* **EXERCISE DESCRIPTION**: Would you return every entry below exactly as written, without its images?

(Saved entries)
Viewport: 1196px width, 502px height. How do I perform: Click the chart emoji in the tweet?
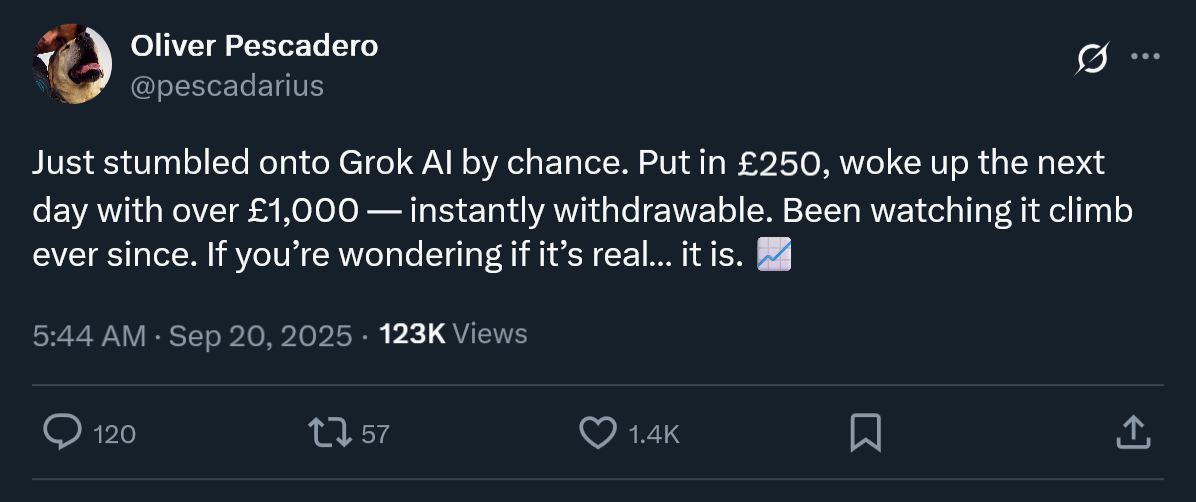pyautogui.click(x=775, y=256)
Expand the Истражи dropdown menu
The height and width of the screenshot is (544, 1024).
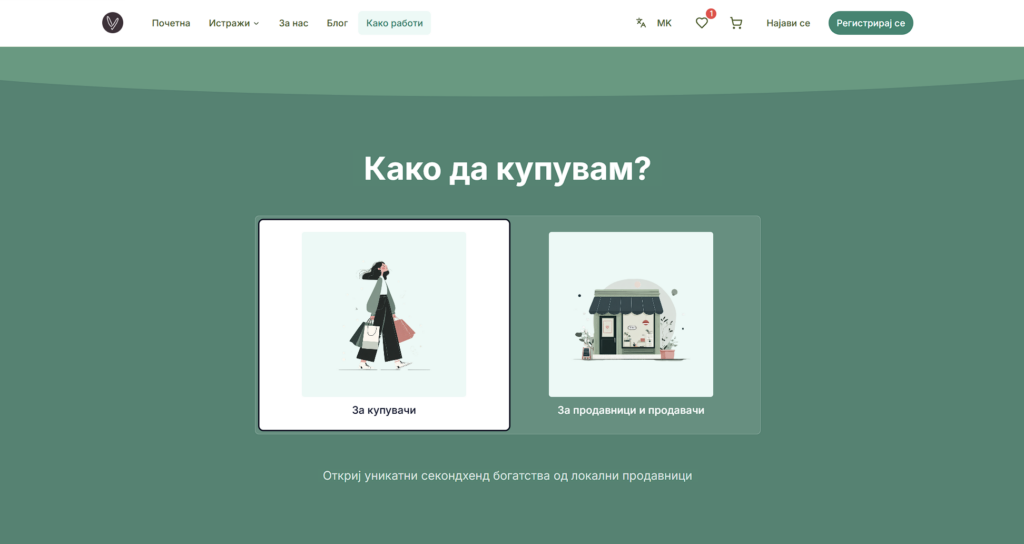click(x=229, y=23)
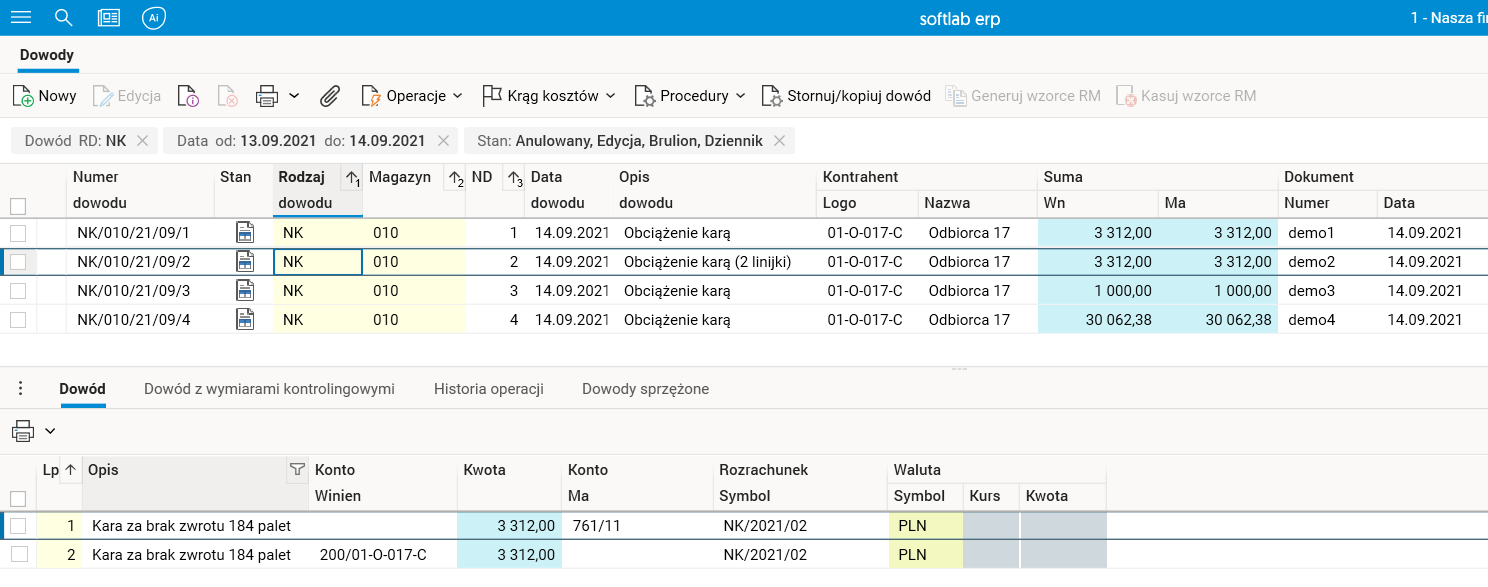Open the hamburger main menu

click(21, 18)
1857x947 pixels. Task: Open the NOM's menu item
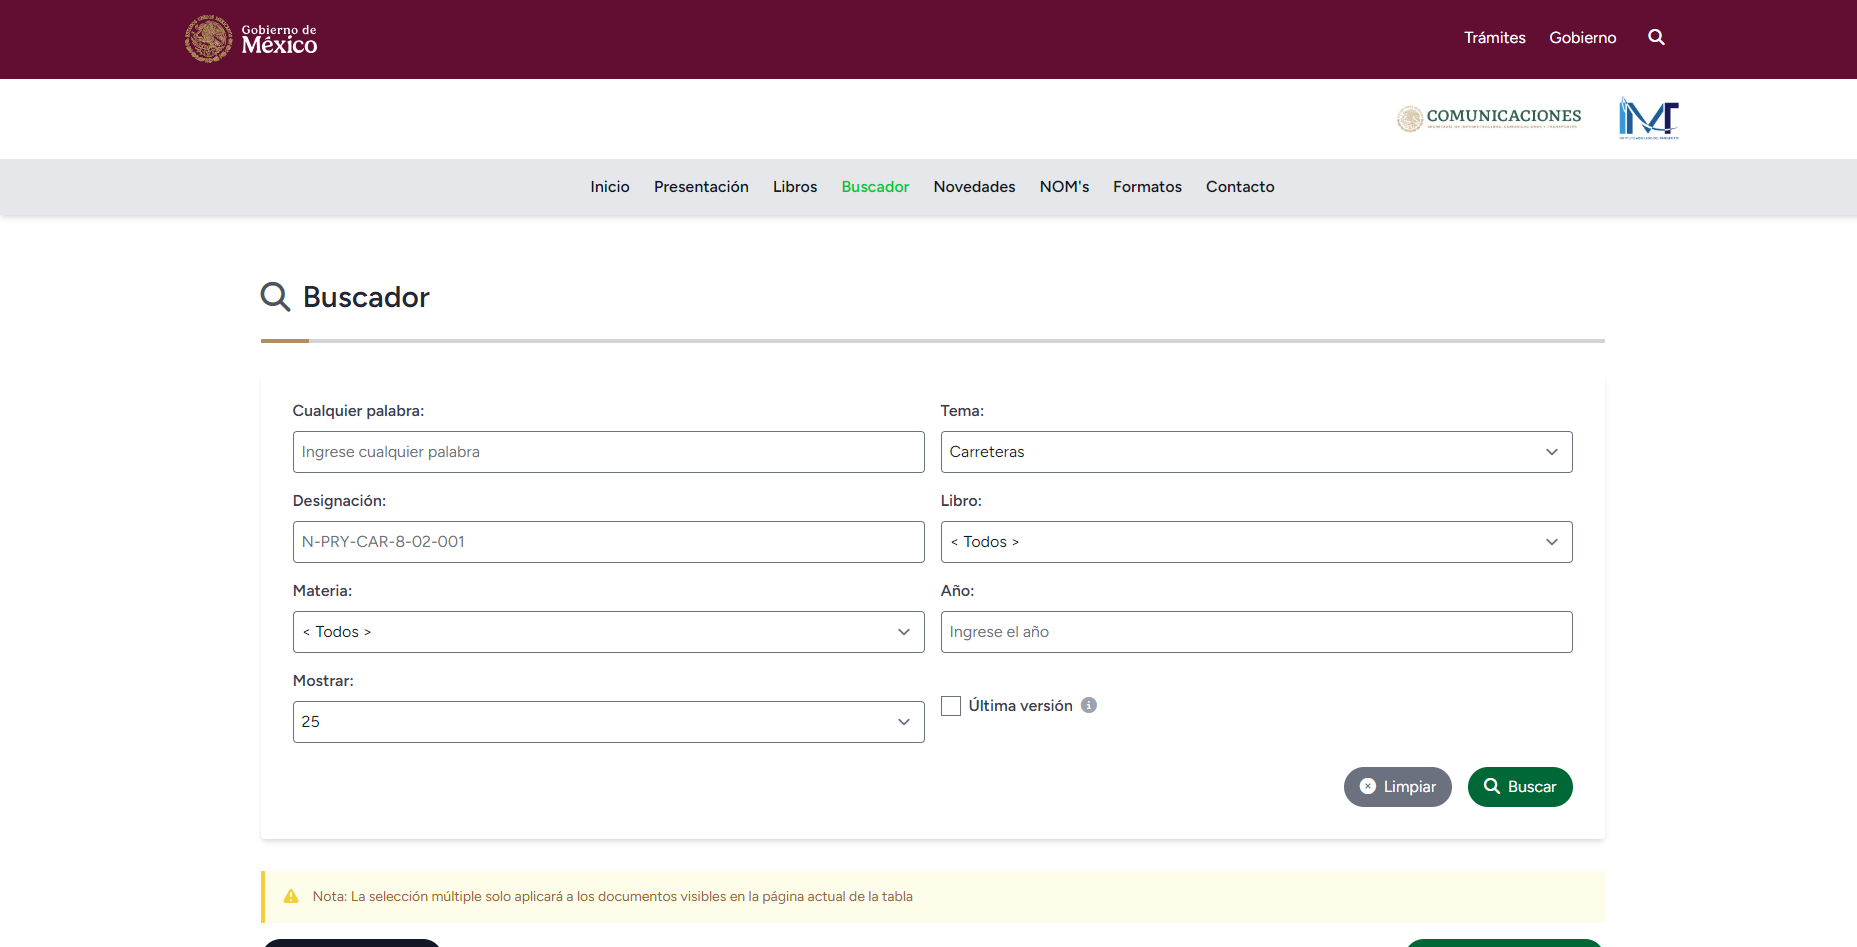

* **OUTPUT**:
Viewport: 1196px width, 502px height. How do I perform: Click the chart emoji in the tweet?
pyautogui.click(x=775, y=256)
Expand the Истражи dropdown menu
The height and width of the screenshot is (544, 1024).
click(x=229, y=23)
Open the hamburger main menu

click(21, 18)
1857x947 pixels. Task: Open the NOM's menu item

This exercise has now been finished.